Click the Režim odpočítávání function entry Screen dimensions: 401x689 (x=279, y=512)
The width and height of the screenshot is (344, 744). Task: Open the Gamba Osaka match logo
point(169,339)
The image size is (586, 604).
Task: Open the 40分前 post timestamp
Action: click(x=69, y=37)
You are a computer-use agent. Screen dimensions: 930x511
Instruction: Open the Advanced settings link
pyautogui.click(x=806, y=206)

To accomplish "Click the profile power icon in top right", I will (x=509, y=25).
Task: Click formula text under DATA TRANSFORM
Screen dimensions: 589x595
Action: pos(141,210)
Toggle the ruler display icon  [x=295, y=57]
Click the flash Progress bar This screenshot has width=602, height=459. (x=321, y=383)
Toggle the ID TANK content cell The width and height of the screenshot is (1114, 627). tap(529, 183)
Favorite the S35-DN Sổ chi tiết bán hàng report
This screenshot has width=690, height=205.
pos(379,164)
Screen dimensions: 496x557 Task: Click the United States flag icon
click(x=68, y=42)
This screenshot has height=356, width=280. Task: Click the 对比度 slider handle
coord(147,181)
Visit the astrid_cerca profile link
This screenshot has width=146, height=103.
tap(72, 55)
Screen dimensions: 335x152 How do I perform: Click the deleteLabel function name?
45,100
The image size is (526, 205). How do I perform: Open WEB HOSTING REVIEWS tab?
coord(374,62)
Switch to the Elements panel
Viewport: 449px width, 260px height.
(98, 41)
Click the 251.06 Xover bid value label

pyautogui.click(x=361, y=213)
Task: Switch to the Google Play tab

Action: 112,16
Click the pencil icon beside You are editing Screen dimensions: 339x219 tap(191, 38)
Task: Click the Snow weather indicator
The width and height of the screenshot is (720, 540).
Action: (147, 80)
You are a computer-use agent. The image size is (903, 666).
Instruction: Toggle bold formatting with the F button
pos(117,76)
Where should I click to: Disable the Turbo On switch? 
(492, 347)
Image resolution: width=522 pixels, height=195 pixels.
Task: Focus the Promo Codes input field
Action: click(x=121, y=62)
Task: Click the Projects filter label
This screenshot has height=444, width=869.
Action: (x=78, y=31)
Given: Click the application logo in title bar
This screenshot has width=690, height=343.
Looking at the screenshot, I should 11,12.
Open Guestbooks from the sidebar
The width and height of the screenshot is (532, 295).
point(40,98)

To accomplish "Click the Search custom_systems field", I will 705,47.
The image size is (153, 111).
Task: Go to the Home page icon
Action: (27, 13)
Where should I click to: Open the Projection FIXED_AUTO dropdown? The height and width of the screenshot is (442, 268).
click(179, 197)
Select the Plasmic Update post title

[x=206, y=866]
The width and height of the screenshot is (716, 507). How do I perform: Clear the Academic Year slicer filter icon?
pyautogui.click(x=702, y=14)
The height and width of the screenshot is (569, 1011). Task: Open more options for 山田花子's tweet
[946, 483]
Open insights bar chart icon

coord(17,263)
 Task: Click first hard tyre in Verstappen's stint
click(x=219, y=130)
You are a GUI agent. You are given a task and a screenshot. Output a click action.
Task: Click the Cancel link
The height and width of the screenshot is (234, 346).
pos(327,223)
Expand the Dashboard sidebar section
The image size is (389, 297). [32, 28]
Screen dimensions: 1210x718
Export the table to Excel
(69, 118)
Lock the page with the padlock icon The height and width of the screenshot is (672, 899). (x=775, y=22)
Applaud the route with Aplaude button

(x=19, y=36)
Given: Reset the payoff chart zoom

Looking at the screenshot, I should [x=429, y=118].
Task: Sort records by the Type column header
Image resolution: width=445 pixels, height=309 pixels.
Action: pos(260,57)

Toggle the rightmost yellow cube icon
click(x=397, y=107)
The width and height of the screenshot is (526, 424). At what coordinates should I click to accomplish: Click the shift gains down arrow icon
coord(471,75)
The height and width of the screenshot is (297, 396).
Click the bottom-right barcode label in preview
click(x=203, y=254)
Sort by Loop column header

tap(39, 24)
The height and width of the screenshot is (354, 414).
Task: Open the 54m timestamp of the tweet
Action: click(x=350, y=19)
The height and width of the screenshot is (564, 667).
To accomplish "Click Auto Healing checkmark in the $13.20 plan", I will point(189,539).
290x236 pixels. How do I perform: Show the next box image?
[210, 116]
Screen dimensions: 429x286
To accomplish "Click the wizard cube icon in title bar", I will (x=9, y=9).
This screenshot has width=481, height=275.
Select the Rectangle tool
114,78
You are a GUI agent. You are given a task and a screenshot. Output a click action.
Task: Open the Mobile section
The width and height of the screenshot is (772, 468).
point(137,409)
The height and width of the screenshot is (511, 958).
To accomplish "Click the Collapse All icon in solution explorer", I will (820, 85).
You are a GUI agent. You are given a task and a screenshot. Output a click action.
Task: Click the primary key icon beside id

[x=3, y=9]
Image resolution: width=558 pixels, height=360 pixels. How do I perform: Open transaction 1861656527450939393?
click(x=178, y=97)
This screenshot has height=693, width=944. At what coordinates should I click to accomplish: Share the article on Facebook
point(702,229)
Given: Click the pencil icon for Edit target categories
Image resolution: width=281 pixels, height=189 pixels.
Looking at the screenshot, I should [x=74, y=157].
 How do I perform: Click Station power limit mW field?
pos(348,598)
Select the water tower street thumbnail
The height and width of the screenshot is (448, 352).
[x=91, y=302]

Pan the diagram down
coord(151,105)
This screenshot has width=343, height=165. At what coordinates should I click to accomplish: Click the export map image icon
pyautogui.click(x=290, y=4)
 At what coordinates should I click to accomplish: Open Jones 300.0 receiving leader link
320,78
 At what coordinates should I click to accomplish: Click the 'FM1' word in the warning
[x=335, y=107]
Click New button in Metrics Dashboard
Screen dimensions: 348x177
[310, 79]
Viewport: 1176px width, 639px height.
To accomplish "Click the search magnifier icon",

★ ★ ★

The problem :: The expected answer is the complete material, restated exactly.

Reply to the task ::
Click the Režim odpočítávání function entry Screen dimensions: 401x689 (x=279, y=512)
The width and height of the screenshot is (344, 744). Task: Open the Gamba Osaka match logo
point(169,339)
The image size is (586, 604).
Task: Open the 40分前 post timestamp
Action: click(x=69, y=37)
You are a computer-use agent. Screen dimensions: 930x511
Instruction: Open the Advanced settings link
pyautogui.click(x=806, y=206)

To accomplish "Click the profile power icon in top right", I will (x=509, y=25).
Task: Click formula text under DATA TRANSFORM
Screen dimensions: 589x595
Action: pos(141,210)
Toggle the ruler display icon  [x=295, y=57]
Click the flash Progress bar This screenshot has width=602, height=459. (x=321, y=383)
Toggle the ID TANK content cell The width and height of the screenshot is (1114, 627). tap(529, 183)
Favorite the S35-DN Sổ chi tiết bán hàng report
This screenshot has width=690, height=205.
pos(379,164)
Screen dimensions: 496x557 Task: Click the United States flag icon
click(x=68, y=42)
This screenshot has height=356, width=280. Task: Click the 对比度 slider handle
coord(147,181)
Visit the astrid_cerca profile link
This screenshot has width=146, height=103.
tap(72, 55)
Screen dimensions: 335x152 How do I perform: Click the deleteLabel function name?
45,100
The image size is (526, 205). How do I perform: Open WEB HOSTING REVIEWS tab?
coord(374,62)
Switch to the Elements panel
Viewport: 449px width, 260px height.
(98, 41)
Click the 251.06 Xover bid value label

pyautogui.click(x=361, y=213)
Task: Switch to the Google Play tab

Action: 112,16
Click the pencil icon beside You are editing Screen dimensions: 339x219 tap(191, 38)
Task: Click the Snow weather indicator
The width and height of the screenshot is (720, 540).
Action: (147, 80)
You are a computer-use agent. The image size is (903, 666).
Instruction: Toggle bold formatting with the F button
pos(117,76)
Where should I click to: Disable the Turbo On switch? 
(492, 347)
Image resolution: width=522 pixels, height=195 pixels.
Task: Focus the Promo Codes input field
Action: click(x=121, y=62)
Task: Click the Projects filter label
This screenshot has height=444, width=869.
Action: (x=78, y=31)
Given: Click the application logo in title bar
This screenshot has width=690, height=343.
Looking at the screenshot, I should 11,12.
Open Guestbooks from the sidebar
The width and height of the screenshot is (532, 295).
point(40,98)

To accomplish "Click the Search custom_systems field", I will 705,47.
The image size is (153, 111).
Task: Go to the Home page icon
Action: (27, 13)
Where should I click to: Open the Projection FIXED_AUTO dropdown? The height and width of the screenshot is (442, 268).
click(179, 197)
Select the Plasmic Update post title

[x=206, y=866]
The width and height of the screenshot is (716, 507). How do I perform: Clear the Academic Year slicer filter icon?
pyautogui.click(x=702, y=14)
The height and width of the screenshot is (569, 1011). Task: Open more options for 山田花子's tweet
[946, 483]
Open insights bar chart icon

coord(17,263)
 Task: Click first hard tyre in Verstappen's stint
click(x=219, y=130)
You are a GUI agent. You are given a task and a screenshot. Output a click action.
Task: Click the Cancel link
The height and width of the screenshot is (234, 346).
pos(327,223)
Expand the Dashboard sidebar section
The image size is (389, 297). [32, 28]
Screen dimensions: 1210x718
Export the table to Excel
(69, 118)
Lock the page with the padlock icon The height and width of the screenshot is (672, 899). (x=775, y=22)
Applaud the route with Aplaude button

(x=19, y=36)
Given: Reset the payoff chart zoom

Looking at the screenshot, I should [x=429, y=118].
Task: Sort records by the Type column header
Image resolution: width=445 pixels, height=309 pixels.
Action: pos(260,57)

Toggle the rightmost yellow cube icon
click(x=397, y=107)
The width and height of the screenshot is (526, 424). At what coordinates should I click to accomplish: Click the shift gains down arrow icon
coord(471,75)
The height and width of the screenshot is (297, 396).
Click the bottom-right barcode label in preview
click(x=203, y=254)
Sort by Loop column header

tap(39, 24)
The height and width of the screenshot is (354, 414).
Task: Open the 54m timestamp of the tweet
Action: click(x=350, y=19)
The height and width of the screenshot is (564, 667).
To accomplish "Click Auto Healing checkmark in the $13.20 plan", I will point(189,539).
290x236 pixels. How do I perform: Show the next box image?
[210, 116]
Screen dimensions: 429x286
To accomplish "Click the wizard cube icon in title bar", I will (x=9, y=9).
This screenshot has width=481, height=275.
Select the Rectangle tool
114,78
You are a GUI agent. You are given a task and a screenshot. Output a click action.
Task: Open the Mobile section
The width and height of the screenshot is (772, 468).
point(137,409)
The height and width of the screenshot is (511, 958).
To accomplish "Click the Collapse All icon in solution explorer", I will (820, 85).
You are a GUI agent. You are given a task and a screenshot. Output a click action.
Task: Click the primary key icon beside id

[x=3, y=9]
Image resolution: width=558 pixels, height=360 pixels. How do I perform: Open transaction 1861656527450939393?
click(x=178, y=97)
This screenshot has height=693, width=944. At what coordinates should I click to accomplish: Share the article on Facebook
point(702,229)
Given: Click the pencil icon for Edit target categories
Image resolution: width=281 pixels, height=189 pixels.
Looking at the screenshot, I should [x=74, y=157].
 How do I perform: Click Station power limit mW field?
pos(348,598)
Select the water tower street thumbnail
The height and width of the screenshot is (448, 352).
[x=91, y=302]

Pan the diagram down
coord(151,105)
This screenshot has width=343, height=165. At what coordinates should I click to accomplish: Click the export map image icon
pyautogui.click(x=290, y=4)
 At what coordinates should I click to accomplish: Open Jones 300.0 receiving leader link
320,78
 At what coordinates should I click to accomplish: Click the 'FM1' word in the warning
[x=335, y=107]
Click New button in Metrics Dashboard
Screen dimensions: 348x177
[310, 79]
Viewport: 1176px width, 639px height.
To accomplish "Click the search magnifier icon",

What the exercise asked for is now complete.